The components on the ECharts and Tiptap pages are heavy third-party libraries -- ECharts alone is ~1 MB bundled, Tiptap with all its extensions is ~500 KB. Including them all in the monolithic standalone bundle would push it well past what most apps need. Most XMLUI apps don't need charting or rich-text editing.
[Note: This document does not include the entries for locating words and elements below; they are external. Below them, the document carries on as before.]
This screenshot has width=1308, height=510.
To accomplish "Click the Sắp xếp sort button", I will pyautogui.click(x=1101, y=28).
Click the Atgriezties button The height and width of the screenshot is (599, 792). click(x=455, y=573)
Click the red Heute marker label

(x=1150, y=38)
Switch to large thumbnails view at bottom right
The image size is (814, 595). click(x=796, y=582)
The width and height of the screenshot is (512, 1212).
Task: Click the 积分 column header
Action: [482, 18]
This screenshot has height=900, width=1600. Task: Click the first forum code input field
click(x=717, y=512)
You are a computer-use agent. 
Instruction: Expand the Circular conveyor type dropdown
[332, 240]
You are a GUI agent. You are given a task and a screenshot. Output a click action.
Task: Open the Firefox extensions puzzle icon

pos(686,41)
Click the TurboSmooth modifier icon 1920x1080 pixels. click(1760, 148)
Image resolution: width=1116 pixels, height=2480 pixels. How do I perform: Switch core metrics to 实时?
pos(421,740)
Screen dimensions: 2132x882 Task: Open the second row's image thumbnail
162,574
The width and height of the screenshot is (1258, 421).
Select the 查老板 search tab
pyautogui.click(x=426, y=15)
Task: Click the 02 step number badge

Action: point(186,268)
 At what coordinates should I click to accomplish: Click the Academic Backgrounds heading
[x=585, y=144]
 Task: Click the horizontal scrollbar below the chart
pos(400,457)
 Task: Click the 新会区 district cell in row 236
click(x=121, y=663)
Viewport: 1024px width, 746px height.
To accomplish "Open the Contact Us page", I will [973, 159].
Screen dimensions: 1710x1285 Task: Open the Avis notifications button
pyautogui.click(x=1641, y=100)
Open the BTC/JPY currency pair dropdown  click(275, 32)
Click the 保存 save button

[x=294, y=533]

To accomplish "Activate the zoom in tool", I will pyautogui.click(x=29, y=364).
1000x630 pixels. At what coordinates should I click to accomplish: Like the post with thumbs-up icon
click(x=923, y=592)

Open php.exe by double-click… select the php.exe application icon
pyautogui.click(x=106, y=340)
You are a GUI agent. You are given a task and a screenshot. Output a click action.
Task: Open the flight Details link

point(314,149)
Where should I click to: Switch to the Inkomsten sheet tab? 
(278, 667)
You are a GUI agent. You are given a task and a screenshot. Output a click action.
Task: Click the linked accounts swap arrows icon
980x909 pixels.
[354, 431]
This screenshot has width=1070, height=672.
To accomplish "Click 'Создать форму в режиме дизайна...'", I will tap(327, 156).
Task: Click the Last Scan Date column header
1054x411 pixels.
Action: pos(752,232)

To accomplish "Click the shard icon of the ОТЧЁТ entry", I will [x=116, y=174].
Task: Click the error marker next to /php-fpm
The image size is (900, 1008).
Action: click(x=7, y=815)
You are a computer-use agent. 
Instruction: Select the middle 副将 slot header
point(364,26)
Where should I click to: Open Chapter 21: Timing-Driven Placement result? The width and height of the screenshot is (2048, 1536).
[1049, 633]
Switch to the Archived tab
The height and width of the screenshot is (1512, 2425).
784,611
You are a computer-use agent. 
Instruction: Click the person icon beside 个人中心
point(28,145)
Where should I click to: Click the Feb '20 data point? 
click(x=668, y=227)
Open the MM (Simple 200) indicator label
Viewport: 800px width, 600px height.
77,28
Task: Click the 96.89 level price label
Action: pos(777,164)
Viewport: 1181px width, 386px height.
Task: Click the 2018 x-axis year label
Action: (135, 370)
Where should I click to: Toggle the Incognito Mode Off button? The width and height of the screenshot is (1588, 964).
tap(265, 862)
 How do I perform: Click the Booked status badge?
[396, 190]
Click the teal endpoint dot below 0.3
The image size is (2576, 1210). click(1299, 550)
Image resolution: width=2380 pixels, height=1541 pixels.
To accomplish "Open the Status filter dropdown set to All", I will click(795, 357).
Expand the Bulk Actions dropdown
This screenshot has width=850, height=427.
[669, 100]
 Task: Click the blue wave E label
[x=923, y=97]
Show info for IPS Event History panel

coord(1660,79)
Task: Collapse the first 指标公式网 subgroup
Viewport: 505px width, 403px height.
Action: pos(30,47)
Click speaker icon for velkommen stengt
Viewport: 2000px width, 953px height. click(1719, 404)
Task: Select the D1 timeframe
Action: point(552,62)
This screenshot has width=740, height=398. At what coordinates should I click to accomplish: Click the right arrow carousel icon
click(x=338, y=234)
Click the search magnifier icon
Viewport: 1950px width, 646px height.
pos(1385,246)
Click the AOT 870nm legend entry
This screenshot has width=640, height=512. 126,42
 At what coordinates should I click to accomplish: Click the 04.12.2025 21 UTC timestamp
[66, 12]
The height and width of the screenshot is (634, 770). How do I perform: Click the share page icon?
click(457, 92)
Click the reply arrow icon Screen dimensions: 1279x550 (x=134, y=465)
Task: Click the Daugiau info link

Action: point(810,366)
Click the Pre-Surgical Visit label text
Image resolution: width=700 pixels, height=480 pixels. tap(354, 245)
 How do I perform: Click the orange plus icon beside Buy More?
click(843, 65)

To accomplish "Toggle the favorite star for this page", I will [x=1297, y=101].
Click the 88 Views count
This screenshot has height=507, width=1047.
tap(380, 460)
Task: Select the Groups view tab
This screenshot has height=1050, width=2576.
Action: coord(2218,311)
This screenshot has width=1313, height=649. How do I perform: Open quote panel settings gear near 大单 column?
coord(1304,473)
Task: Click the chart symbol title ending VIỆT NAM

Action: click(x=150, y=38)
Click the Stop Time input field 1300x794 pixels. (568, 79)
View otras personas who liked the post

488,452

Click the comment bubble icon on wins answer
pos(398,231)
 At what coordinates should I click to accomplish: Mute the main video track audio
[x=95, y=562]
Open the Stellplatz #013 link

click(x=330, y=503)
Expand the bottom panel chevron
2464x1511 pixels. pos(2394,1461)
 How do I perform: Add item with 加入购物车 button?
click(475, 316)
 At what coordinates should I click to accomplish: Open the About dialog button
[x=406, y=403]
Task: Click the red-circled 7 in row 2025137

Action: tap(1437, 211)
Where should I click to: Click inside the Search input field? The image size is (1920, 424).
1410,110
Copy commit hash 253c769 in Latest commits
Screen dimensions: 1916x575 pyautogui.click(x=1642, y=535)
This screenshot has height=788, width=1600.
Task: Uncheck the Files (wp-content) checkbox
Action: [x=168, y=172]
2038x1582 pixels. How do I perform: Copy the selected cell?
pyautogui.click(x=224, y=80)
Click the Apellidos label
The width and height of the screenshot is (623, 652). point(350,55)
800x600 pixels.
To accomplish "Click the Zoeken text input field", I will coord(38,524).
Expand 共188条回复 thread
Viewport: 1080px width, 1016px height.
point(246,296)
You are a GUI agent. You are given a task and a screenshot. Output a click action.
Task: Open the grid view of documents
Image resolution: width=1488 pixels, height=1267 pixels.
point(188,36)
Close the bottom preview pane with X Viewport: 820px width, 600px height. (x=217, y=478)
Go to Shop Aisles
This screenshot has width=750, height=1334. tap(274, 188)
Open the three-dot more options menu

Extension packaging solves this. Each wrapped component ships as an independent UMD bundle that auto-registers with the XMLUI engine when loaded via a <script> tag. Apps include only the components they need.

How it works

Each extension is a small npm project under packages/xmlui-*:

packages/xmlui-echart/
  src/
    index.tsx          # registers the component
    EChartRender.tsx   # the React render component
    EChartWrapped.tsx  # wrapComponent config
  package.json         # declares third-party deps

Building is one command:

xmlui build-lib

This produces a self-contained UMD .js file that externalizes React and the XMLUI runtime (already loaded by the host app). The bundle includes only the extension's own dependencies.

Loading an extension

In index.html, add a script tag:

<script src="xmlui/xmlui-echart.js"></script>

That's it. The component auto-registers and is immediately available in XMLUI markup as <EChart ... />.

Extension sizes

PackageSizeThird-party library
xmlui-calendar~200 KBreact-big-calendar
xmlui-gauge~2.4 MBsmart-webcomponents-react
xmlui-echart~1.1 MBApache ECharts
xmlui-tiptap-editor~520 KB@tiptap/react + extensions
xmlui-masonry~3 KBCSS multi-column (no dependency)
xmlui-grid-layout~105 KBreact-grid-layout

Each is independent. An app that only needs charting loads xmlui-echart.js and nothing else. An app that needs everything loads all of them. The host app never changes -- just add or remove <script> tags.

The pattern

  1. Wrap with wrapComponent or wrapCompound
  2. Theme via SCSS bridge or useTheme() in the render component
  3. Trace via standard events or captureNativeEvents: true
  4. Build as an extension with xmlui build-lib
  5. Load via <script> tag -- auto-registers, zero config

No changes to the XMLUI core. The wrapper handles props, events, and tracing. The render component handles library-specific semantics and theming. The extension package handles bundling and registration.

The React ecosystem has thousands of components -- charting, mapping, editing, visualization, media, collaboration. The wrapping approach makes them all accessible to XMLUI, with theming that follows the design system and tracing that enables semantic debugging and test generation.